_Directive_:
Copy out the records word for word, beginning at the line containing "How do I perform: Click the empty" and continuing through the line containing "click(x=161, y=37)", both of those lines included.
── Data for the task ──
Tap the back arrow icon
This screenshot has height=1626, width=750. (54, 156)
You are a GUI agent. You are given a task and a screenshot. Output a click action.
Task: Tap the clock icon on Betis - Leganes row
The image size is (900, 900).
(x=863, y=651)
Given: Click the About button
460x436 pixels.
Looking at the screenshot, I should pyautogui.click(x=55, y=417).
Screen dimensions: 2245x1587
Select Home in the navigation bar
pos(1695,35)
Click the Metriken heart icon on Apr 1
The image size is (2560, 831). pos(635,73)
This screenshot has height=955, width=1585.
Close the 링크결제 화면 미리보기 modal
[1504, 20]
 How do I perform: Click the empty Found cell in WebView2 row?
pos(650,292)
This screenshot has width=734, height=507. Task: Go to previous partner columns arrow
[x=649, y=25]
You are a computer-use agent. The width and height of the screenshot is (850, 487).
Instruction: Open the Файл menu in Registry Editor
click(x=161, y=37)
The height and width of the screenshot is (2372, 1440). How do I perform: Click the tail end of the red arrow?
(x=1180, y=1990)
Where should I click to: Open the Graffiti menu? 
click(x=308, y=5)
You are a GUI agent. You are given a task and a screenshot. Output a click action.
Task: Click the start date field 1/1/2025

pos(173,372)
───
_Response to this task_:
 How do I perform: Click the empty Found cell in WebView2 row?
pos(650,292)
This screenshot has width=734, height=507. Task: Go to previous partner columns arrow
[x=649, y=25]
You are a computer-use agent. The width and height of the screenshot is (850, 487).
Instruction: Open the Файл menu in Registry Editor
click(x=161, y=37)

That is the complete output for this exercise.